Task
Across all the entries below, how many lines contain the string "agent"? The number by itself is the answer.

Raw data
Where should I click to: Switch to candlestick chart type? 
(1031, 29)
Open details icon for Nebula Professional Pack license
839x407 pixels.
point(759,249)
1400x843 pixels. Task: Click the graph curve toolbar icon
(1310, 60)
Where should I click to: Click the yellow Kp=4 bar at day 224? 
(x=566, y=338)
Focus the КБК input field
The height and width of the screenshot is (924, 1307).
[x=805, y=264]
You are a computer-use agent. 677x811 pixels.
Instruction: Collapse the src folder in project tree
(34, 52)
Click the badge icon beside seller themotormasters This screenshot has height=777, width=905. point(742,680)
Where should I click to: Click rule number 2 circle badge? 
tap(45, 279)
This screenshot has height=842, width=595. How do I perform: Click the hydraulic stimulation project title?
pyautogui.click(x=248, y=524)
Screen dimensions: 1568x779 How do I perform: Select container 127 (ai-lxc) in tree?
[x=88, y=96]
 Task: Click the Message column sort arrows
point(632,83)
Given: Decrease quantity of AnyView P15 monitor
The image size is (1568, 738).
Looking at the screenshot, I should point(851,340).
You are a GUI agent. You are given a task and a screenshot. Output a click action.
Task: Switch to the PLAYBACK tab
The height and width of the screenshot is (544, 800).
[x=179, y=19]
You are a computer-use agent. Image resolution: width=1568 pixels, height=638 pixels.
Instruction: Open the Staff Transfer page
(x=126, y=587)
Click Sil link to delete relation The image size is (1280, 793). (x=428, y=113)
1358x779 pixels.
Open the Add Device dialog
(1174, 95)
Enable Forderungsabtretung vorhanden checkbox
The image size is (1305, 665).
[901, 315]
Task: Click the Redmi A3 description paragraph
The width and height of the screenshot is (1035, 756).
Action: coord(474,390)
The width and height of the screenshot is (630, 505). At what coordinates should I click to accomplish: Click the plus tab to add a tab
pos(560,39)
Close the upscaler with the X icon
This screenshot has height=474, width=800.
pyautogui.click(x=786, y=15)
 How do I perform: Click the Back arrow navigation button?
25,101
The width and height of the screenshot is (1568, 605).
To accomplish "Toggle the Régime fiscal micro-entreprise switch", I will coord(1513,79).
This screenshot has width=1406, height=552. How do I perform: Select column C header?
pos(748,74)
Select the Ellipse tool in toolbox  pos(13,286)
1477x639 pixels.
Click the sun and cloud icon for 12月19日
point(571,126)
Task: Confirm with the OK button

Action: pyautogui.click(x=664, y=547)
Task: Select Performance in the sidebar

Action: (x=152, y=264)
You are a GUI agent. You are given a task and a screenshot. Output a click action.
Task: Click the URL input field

Output for this exercise
4